Paul Klee was a diligent student in nature, mathematics, science and music. He applied this to his interests in art where his purely intellectual works have their own separate subject matter.

This is more visible in his New Harmony paintings which reflect the artist’s interest in musical compositions and colour theory.

This late painting, done in 1936, was among Klee’s last compositions. He explores a new theme towards novel creativity and innovation. According to art historian experts, the composition of this painting is based on a bilaterally inverted symmetry.

The left side of the painting is a direct reflection of the painting on the left. The tone of colours portrays a non-thematic tone in music. It depicts Klee’s interest in musical composition and colour theory.

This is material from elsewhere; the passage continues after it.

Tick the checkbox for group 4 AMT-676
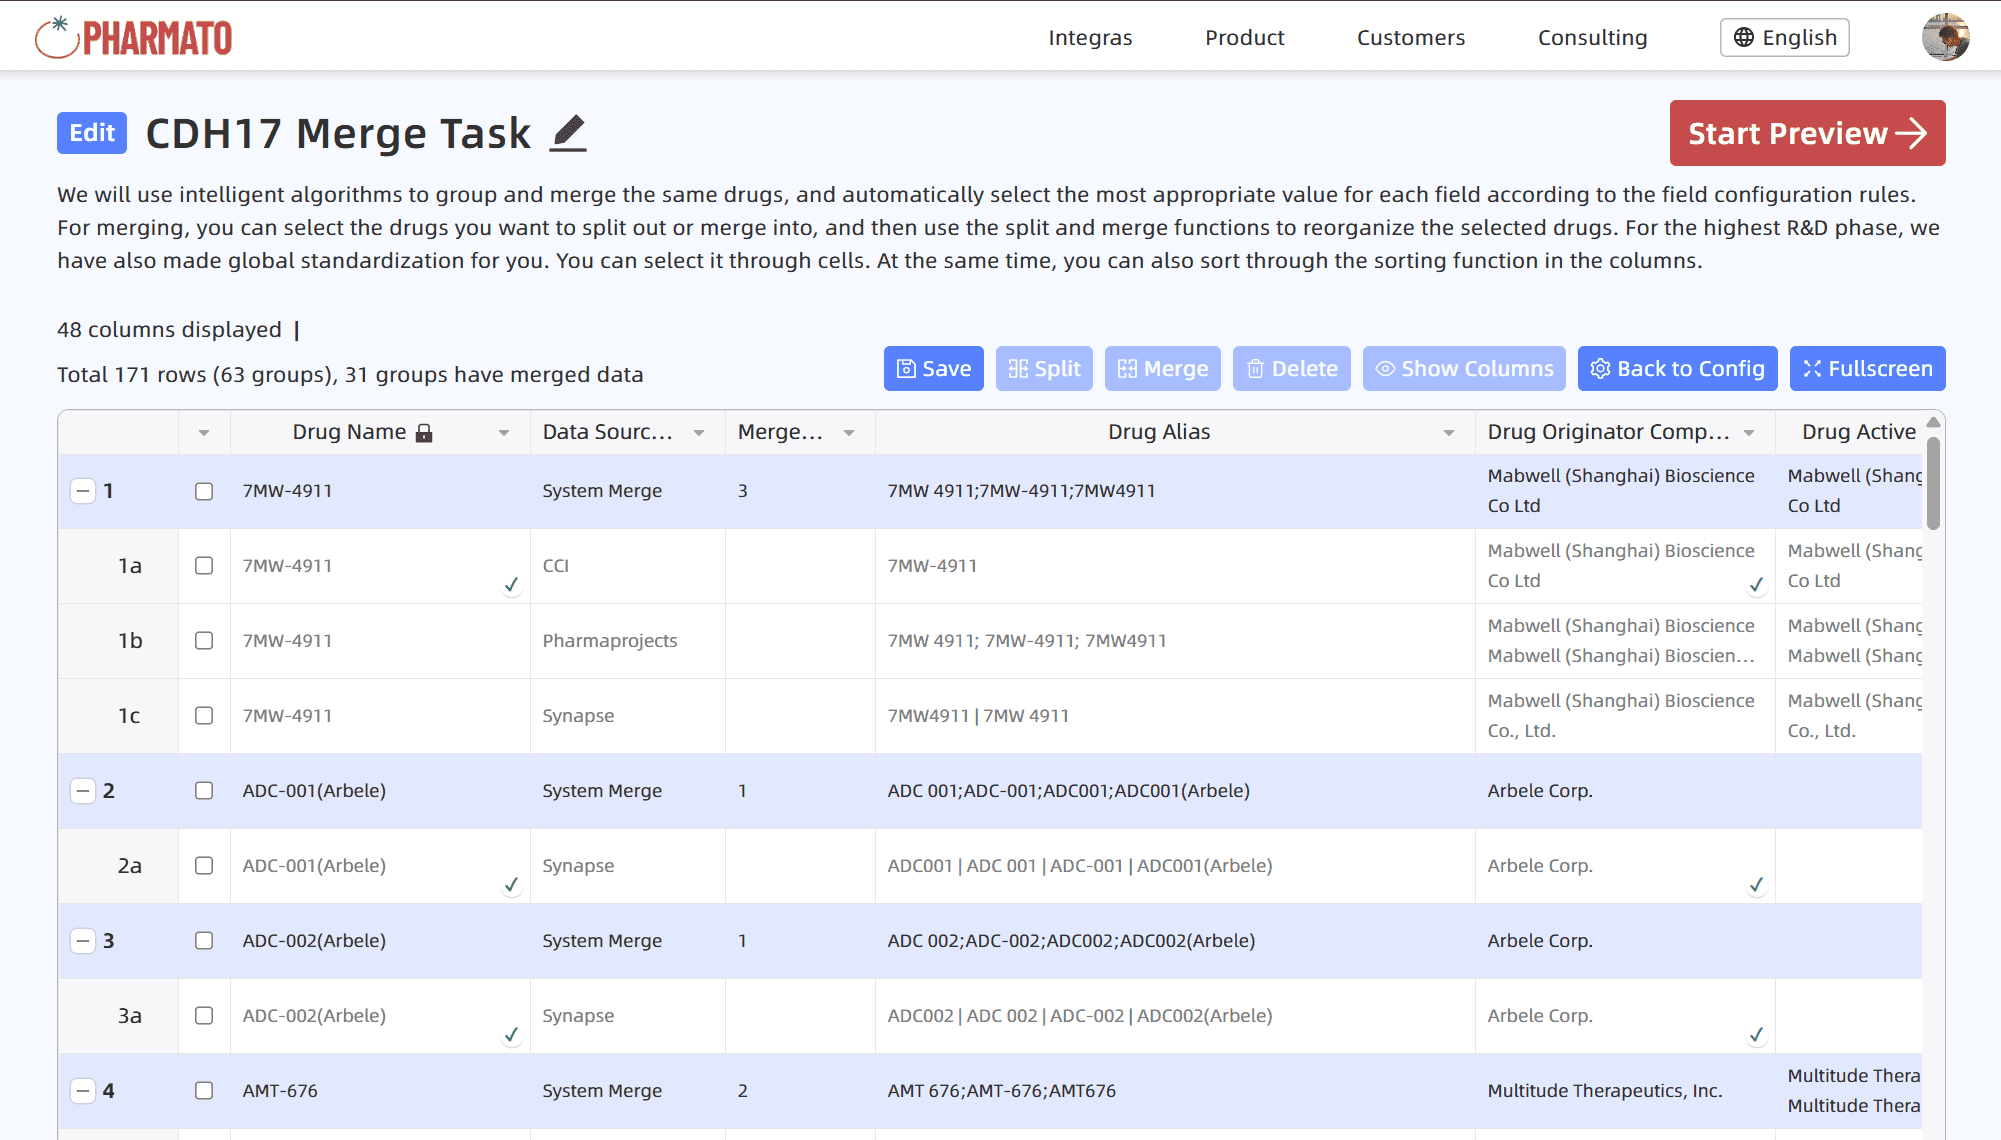The image size is (2001, 1140). [204, 1091]
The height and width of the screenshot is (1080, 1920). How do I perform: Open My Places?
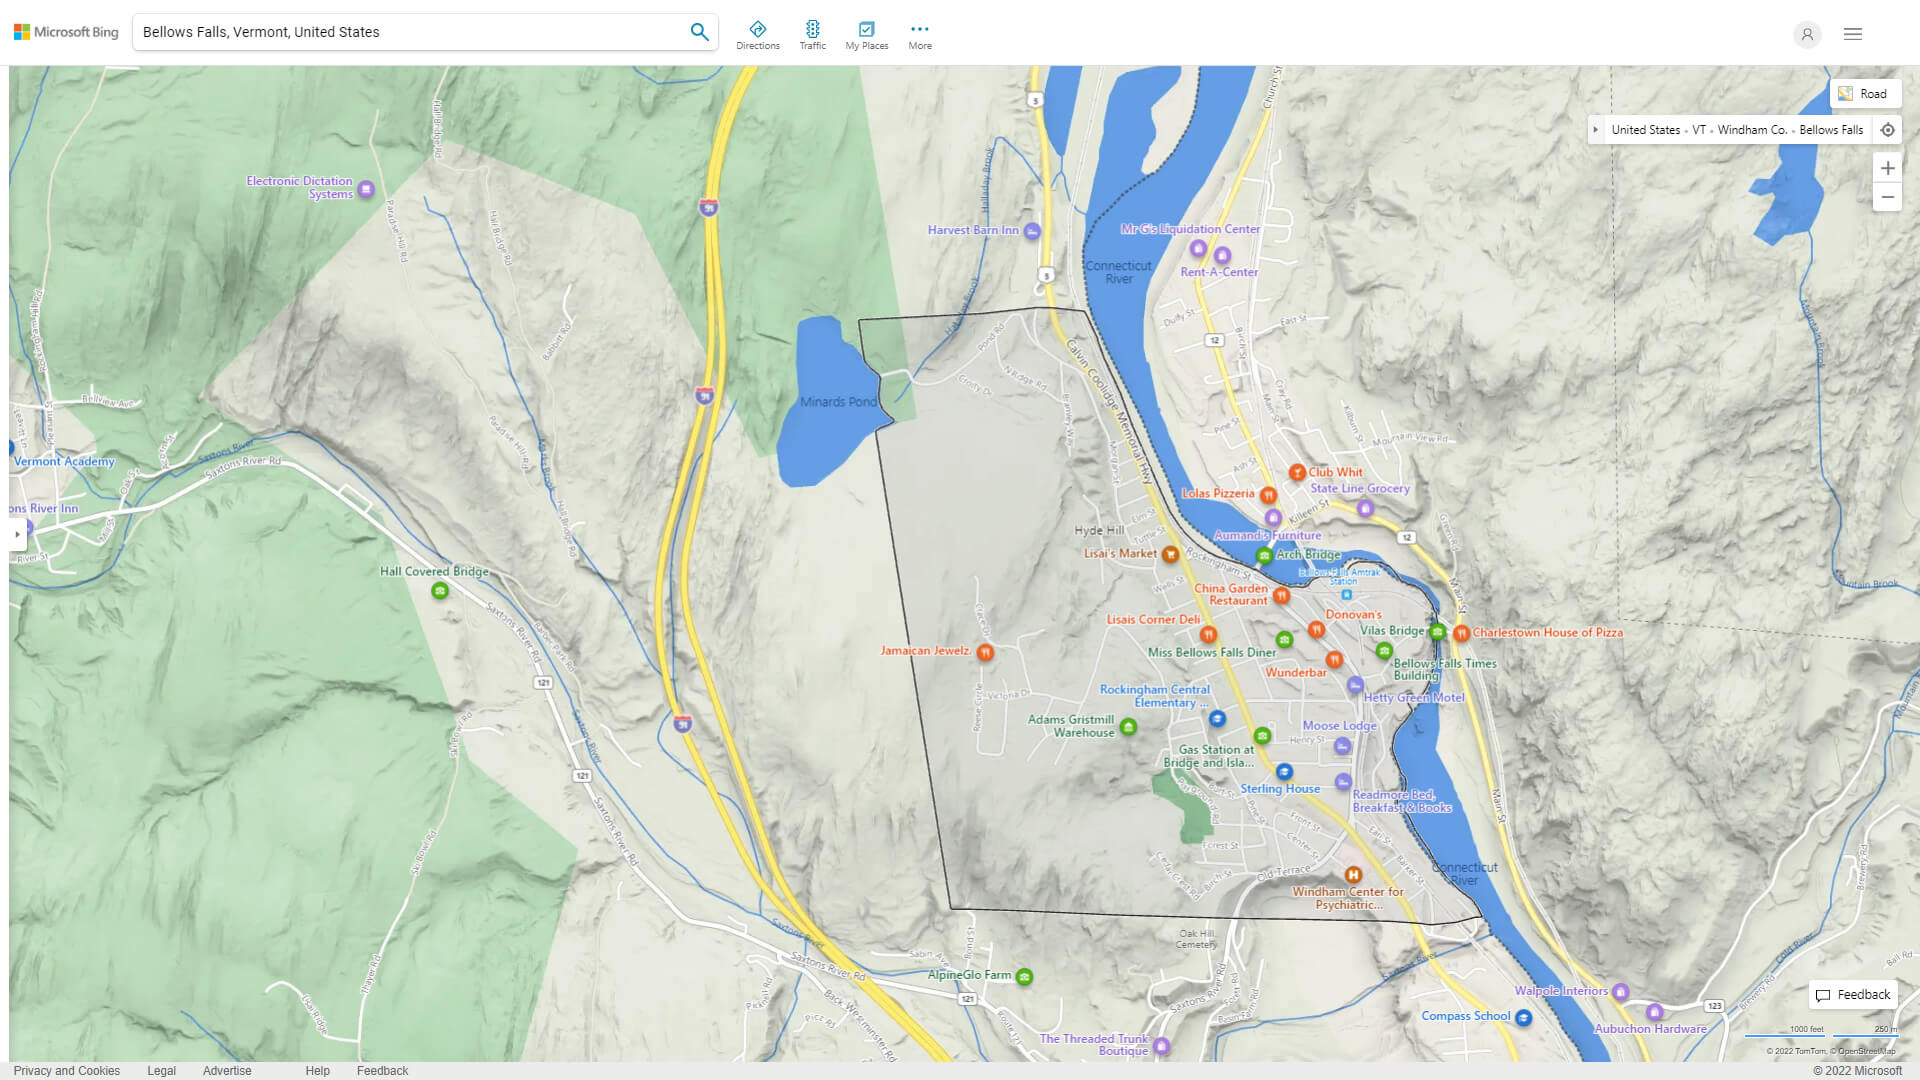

He uses 12 hues in New Harmony similar to the 12 tone in music.

In other paintings, Klee has used visual representations to show geometry analogy. After his trip to Egypt, he represent the Nile with a geometry of tonal variations and square lattice.

In this painting, he simply portrays his great interest in colour theory. Flat representations of painted rectangles appeared in his work as early as 1915. He later evolved his an expression of colour with musical notation.

This work of art has been historically used as an abstract works. It shows the trends in painting between 1919 and 1939. This was a time when abstract artists such as Paul Klee flourished.

They discovered new techniques of paintings across mediums of drawing sculpture and painting.

Klee himself developed his first pure abstract in 1914. He initially developed coloured rectangles as his painting building block. His selection of particular colours was mainly used to emulate a musical key.